July 2019 Cotabato Earthquake
- UTC time: 2019-07-09 12:36:58;
- ISC event: ;
- USGS-ANSS: ComCat;
- Local date: July 9, 2019;
- Local time: 8:36:58 PM PST;
- Duration: 20-30 sec
- Magnitude: 5.6 M_{w};
- Depth: 10.0 km (6.2 mi);
- Epicenter: 6°48′50″N 125°07′08″E﻿ / ﻿6.814°N 125.119°E Makilala, Cotabato
- Fault: Makilala Fault
- Type: strike-slip
- Areas affected: Mindanao
- Total damage: 106 schools, 119 houses, and 14 other infrastructures damaged
- Max. intensity: MMI VI (PEIS VI)
- Aftershocks: Some, Strongest - 5.3 M_{w}
- Casualties: 1 dead, 3 injured (Mainshock); 70 injured (Aftershock);

= July 2019 Cotabato earthquake =

Earthquake in the Philippines

On July 9, 2019, at 8:36 PM (PST), an earthquake measuring 5.6 jolted the province of North Cotabato, Davao del Sur, and other nearby provinces. The National Disaster Risk Reduction and Management Council reported one dead and three injured in Makilala after the earthquake, and a total of 164 families affected in Cotabato Province. Near the epicenter of the earthquake (8 km W of Makilala, Cotabato), the severity of strong ground motion was assigned VI (Strong) on the Modified Mercalli intensity scale. A total of 106 schools, 119 houses, and 14 other infrastructures were damaged by the earthquake.

== Tectonic setting ==
The Philippine islands were formed in evolutionary processes involving subductions, collisions, and strike-slip faulting. Earthquakes are frequent there as a result of collision processes between the Philippine Sea Plate (PSP) and the Sunda Plate (SP). The slip convergence between PSP and the SP boundary is obliquely accommodated by the Philippine fault system, which is a major left-lateral strike-slip fault system.
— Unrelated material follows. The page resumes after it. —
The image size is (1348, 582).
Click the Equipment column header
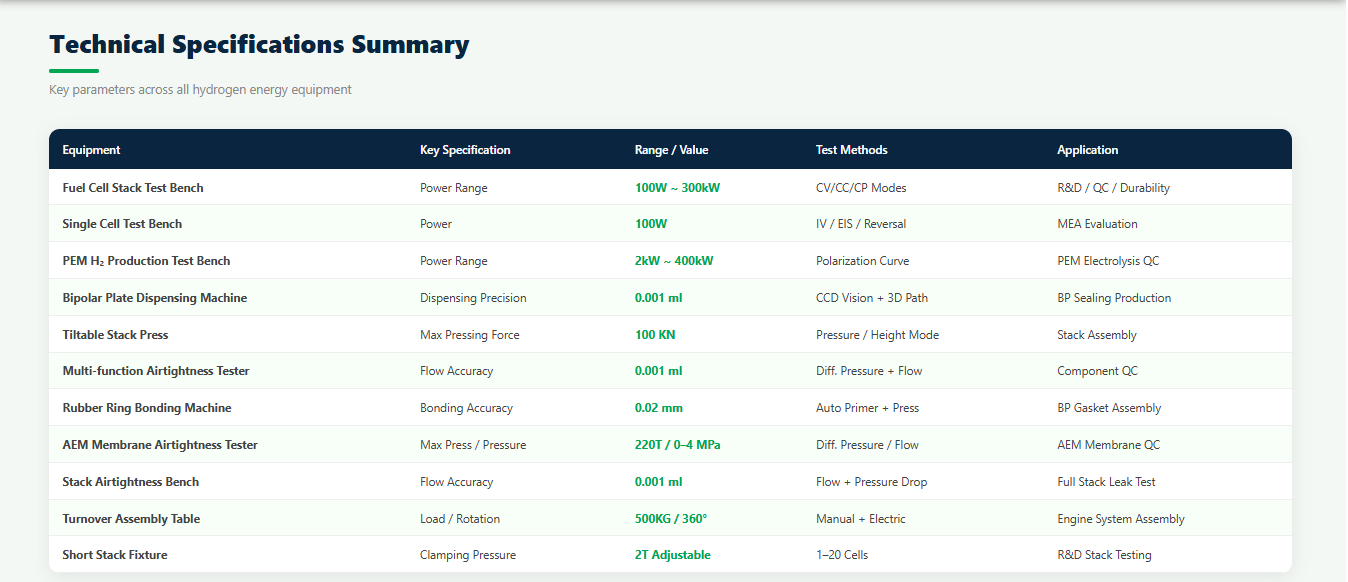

The Philippine fault has been slipping at a rate of 33 ± 11 mm/yr in the northern and central Leyte sections. The southern part of the Philippine fault is mainly located in eastern Mindanao and constitutes a complex fault system with discrete strands and splays. Mindanao island is located on the complex collision boundary between the SP and the PSP. Some parts of the convergence between these plates are consumed by the Philippine fault and subduction at the Cotabato trench. Some other parts of the convergence are accommodated by the fault system in Mindanao, and a series of strike-slip faults have developed.

== Earthquake and aftershocks ==
The earthquake was measured 5.6 by the Philippine Institute of Volcanology and Seismology and European-Mediterranean Seismological Centre at a shallow depth of 10 km, with the epicenter located at 06.83°N, 125.02°E.

The maximum intensity was recorded as VI on the Modified Mercalli Intensity Scale (MMI) and also on PHIVOLCS Earthquake Intensity Scale (PEIS). The focal mechanism indicated strike-slip movement on the Makilala Fault.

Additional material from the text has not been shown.